Le opportunità continueranno probabilmente a presentarsi, soprattutto per chi saprà adattarsi rapidamente e monitorare da vicino gli sviluppi. Resta il grande interrogativo se Stati Uniti e Iran riusciranno a raggiungere un accordo significativo—con conseguenze su petrolio, azioni e criptovalute—nei prossimi giorni e settimane.

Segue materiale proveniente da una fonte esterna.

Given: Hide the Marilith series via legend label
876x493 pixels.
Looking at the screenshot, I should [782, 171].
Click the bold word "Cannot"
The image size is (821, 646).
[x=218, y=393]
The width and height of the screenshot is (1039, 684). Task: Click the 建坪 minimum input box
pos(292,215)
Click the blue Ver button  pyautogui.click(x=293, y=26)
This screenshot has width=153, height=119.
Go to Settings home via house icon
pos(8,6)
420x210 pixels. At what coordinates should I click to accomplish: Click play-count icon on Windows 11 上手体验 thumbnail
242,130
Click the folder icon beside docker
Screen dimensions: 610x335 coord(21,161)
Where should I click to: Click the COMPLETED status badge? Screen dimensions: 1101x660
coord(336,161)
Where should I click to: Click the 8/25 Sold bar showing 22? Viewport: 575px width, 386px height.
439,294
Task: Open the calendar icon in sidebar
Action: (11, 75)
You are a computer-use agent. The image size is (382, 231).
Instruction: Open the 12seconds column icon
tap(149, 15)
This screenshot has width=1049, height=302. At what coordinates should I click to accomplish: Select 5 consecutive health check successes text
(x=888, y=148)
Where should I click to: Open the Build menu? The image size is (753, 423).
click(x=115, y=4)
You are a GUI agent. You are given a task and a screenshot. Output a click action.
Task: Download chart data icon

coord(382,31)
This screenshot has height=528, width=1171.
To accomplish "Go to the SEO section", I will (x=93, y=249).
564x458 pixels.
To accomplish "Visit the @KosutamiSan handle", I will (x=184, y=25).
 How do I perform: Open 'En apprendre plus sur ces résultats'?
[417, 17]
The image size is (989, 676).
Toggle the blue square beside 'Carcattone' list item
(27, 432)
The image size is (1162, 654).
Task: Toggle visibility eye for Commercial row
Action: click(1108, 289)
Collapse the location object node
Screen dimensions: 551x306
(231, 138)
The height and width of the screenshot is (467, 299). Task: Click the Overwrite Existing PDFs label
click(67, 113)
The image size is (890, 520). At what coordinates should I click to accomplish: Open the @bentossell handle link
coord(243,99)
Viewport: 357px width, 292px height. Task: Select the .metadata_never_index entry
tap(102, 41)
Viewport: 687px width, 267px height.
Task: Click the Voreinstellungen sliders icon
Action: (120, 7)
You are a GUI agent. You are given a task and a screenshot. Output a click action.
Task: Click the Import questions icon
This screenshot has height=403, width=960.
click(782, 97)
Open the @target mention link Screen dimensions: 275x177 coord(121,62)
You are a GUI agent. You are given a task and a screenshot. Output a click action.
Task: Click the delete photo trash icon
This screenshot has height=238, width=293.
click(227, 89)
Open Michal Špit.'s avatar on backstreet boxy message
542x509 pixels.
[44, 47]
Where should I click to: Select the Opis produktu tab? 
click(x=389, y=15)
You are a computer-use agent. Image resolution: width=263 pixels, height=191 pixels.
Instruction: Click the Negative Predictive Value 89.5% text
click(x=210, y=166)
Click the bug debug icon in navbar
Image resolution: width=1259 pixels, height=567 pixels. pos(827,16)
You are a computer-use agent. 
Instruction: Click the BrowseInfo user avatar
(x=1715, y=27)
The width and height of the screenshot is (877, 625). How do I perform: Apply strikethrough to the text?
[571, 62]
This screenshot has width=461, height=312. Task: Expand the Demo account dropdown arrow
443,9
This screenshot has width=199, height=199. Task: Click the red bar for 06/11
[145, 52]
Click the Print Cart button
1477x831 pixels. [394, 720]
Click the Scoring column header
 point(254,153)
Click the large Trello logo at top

Sguardo al futuro: cosa monitorare
Con l’economia globale a un bivio tra pressioni inflazionistiche, manovre diplomatiche e rapidi cambiamenti di sentiment degli investitori, l’attenzione resta puntata su Washington e Teheran. I mercati terranno d’occhio:
- Eventuali nuovi annunci o indiscrezioni sui progressi (o sul fallimento) dei negoziati USA-Iran.
- Le variazioni dei prezzi petroliferi, che influenzano direttamente indicatori d’inflazione e costi aziendali.
- I dati più recenti su sentiment dei consumatori e aspettative d’inflazione negli Stati Uniti, provenienti dall’Università del Michigan e da altre fonti.
- I commenti della Federal Reserve sulle prossime mosse in tema di tassi e la valutazione dei costi energetici in rialzo.
- Le tendenze in corso nel trading di crypto, in particolare i flussi istituzionali verso Bitcoin ETF e il supporto ai livelli tecnici chiave per Bitcoin e le principali altcoin.